*Excerpted passage*.
::::

By Kristin Bartus

Folks who are looking for a fun new place to get their body moving are in luck. Two longtime community members with a passion for fitness recently opened their own movement studios in hopes of sharing their joy with others. One focuses on dance and functional fitness while the other specializes in the high-intensity, low-impact Lagree method. Both aim to help people feel their best.

Jessica Mermis in the middle, and her certified Lagree instructors.

In Springfield, Lagree Plus ( owner Jessica Mermis is ready to welcome guests with open arms. A longtime owner of two local UPS stores with her husband, Mermis opened her new fitness studio in March. She had always been passionate about fitness as a hobby, from long-distance running to cycling to pilates. But after her father passed away from cancer a few years ago, Mermis decided she wanted to commit some of her time and energy to helping others by becoming a fitness instructor. When a local studio owner approached her about teaching Lagree, “I went down the rabbit hole and I was instantly like, this is my jam,” Mermis says. “This is high intensity, the music’s loud, it’s fun, it’s a party atmosphere.”

Lagree Plus studio manager Athena Trames.

Lagree Fitness — whose devotees include Meghan Markle and Kim Kardashian — was founded by fitness professional Sebastien Lagree 25 years ago. It’s a high-intensity, low-impact workout that combines strength, cardio, balance, and flexibility. Participants utilize exercise machines that provide resistance and emphasize slow and controlled movements. Lagree Fitness is currently licensed in 500 studios globally. After becoming a certified Lagree instructor, Mermis was chosen to complete the Master Trainer program under the tutelage of Lagree himself.

Mermis had a blast fulfilling her dream of opening her own studio by incorporating all of the things she loves — from cool purple walls and color-changing lights to a disco ball and upbeat tunes. Lagree Plus offers classes for everyone from beginners to advanced, including a donation-based community class every Friday that benefits a local charity. She just wants everyone to have the chance to fall in love with Lagree. “It’s cool to see them get stronger,” Mermis says. “I like to take care of people, and so that’s like my nurturing side, to make them strong. I cheer my clients on every day.”

Rebelle Movement studio owner Lou Moulder with her dancers.

Lou Moulder opened her Rebelle Movement studio (  in January 2020 after years of teaching adult ballet in Eugene. A dancer since her childhood in Texas, Moulder had long been frustrated at the lack of dance class options once people enter adulthood. Utilizing the French word for rebel, Moulder’s Rebelle Movement studio revolts against the notion that adults should have started dancing in their youth if they wanted to be dancers. The studio offers all levels of instruction to individuals 18+, showing it’s never too late to start dancing. “I just kept feeling this idea that we really needed a space for adults to have their own studio, so they could walk in and not feel like they were adults in a kid place,” Moulder says.

A variety of Group Movement Classes are offered multiple times a week at Rebelle Movement.

Rebelle’s class roster includes ballet, ballet barre, tap, hip hop, contemporary, jazz, and burlesque. Moulder — who earned a bachelor’s degree in dance from the University of Oregon while in her 30s in 2013 — also offers functional fitness classes at her studio. According to the Mayo Clinic, functional fitness exercises train muscles to work together and prepare them for daily use by simulating common movements people do at home, work, and in sports. Functional fitness also focuses on core stability. “Everyone has their own level, and what we try to do is meet you where you are,” Moulder says.

While some participants may want to just attend the dance classes at Rebelle, there are also performance opportunities available. Dancers can choose to participate in occasional events like Eugene’s National Dance Week or join Rebelle Ballet or Rebelle Burlesque. Those who want to get more serious can try out for the Elite Dance Company.

Moulder describes Rebelle as a “labor of love,” where the goal is compassionate fitness, not competitive fitness. “I’ve always needed dance. For me, it was always a safe space,” she says. Thus, “I am always trying to be here, available when you’re ready.”

::::

*Data records*.
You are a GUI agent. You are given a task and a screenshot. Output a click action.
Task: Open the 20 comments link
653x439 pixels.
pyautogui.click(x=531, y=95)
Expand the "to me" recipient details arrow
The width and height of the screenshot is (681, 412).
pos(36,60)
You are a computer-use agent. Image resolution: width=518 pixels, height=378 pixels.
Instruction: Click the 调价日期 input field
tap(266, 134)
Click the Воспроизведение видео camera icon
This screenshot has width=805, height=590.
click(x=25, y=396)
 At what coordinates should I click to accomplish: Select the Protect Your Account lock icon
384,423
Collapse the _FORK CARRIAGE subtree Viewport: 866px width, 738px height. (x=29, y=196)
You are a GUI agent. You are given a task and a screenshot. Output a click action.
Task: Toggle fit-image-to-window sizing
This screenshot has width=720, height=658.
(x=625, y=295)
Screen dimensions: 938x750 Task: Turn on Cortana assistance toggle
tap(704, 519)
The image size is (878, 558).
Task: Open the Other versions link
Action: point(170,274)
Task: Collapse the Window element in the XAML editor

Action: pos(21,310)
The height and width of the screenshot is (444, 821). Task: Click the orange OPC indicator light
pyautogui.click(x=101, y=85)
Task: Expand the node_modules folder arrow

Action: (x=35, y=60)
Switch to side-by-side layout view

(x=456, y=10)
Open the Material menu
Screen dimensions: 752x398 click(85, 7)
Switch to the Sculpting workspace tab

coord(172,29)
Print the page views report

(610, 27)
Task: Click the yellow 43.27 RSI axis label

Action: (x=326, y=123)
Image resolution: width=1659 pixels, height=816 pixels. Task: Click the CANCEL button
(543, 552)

::::

*Exercise prompt*.
Answer these questions from the article on the two movement studios:
1. In which month did Jessica Mermis open Lagree Plus?
2. In how many studios worldwide is Lagree Fitness currently licensed?
3. In what year did Lou Moulder earn her bachelor's degree in dance?

*Written solution*.
1. March
2. 500
3. 2013